Deer harvests are down in Minnesota and Wisconsin compared to last year, though license sales in both states remain relatively flat year to year.

Total harvest for Minnesota's firearms A season was 131,068 as of Wednesday morning, which is down 8% from last year and 10% from the five-year mean.

The state's 100 series region — generally the northeast — is off 6% from last year and a whopping 35% from the five-year mean.

The archery season harvest is also down significantly from 2020, off 20%. And the opening weekend harvest for the Firearms B season in the southeast was down 25%.
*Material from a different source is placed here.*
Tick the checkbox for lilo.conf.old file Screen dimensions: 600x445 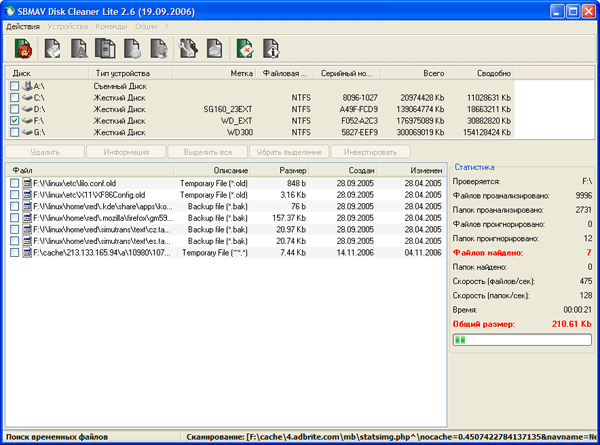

Department of Natural Resources big game program leader Barbara Keller said that while license sales are only off 1% from a year ago, "perhaps hunters have less time on their hands to dedicate to hunting given the unique situation with the pandemic last year.''

Keller noted that opening weekend was unusually warm, which is not ideal for hunting, and that might have affected the harvest during the season's initial days.
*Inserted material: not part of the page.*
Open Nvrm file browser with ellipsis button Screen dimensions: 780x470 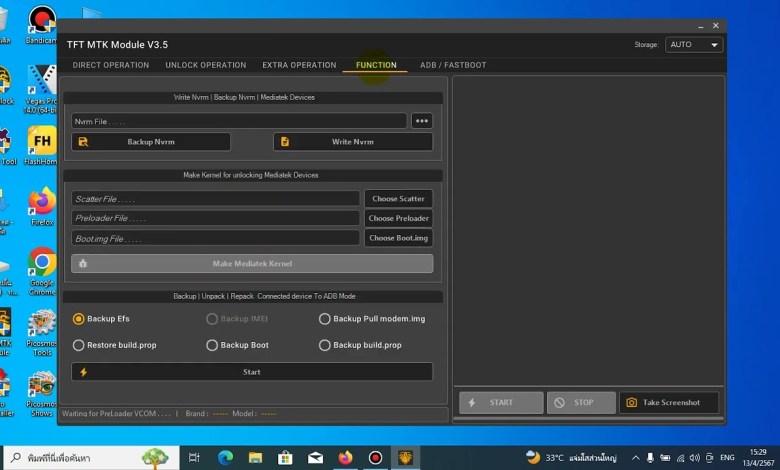pyautogui.click(x=421, y=121)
Additionally, she said, deer populations in the northeast and north-central parts of the state are struggling to recover from severe winters, and the DNR has initiated stricter harvest regulations in those regions.

In Wisconsin, meanwhile, 85,860 deer were registered last weekend during the first days of the state's nine-day regular firearms season, a 14% falloff from last year.

Only Wisconsin's northern forest region showed a harvest increase from 2020, rising 9%.

License sales in Wisconsin were down 1.5% from last year.

Given the availability of extra time last year to hunters due to the pandemic, as Keller noted, the relatively slight license-sale falloff this year in the two states is considered by some observers to be less than expected.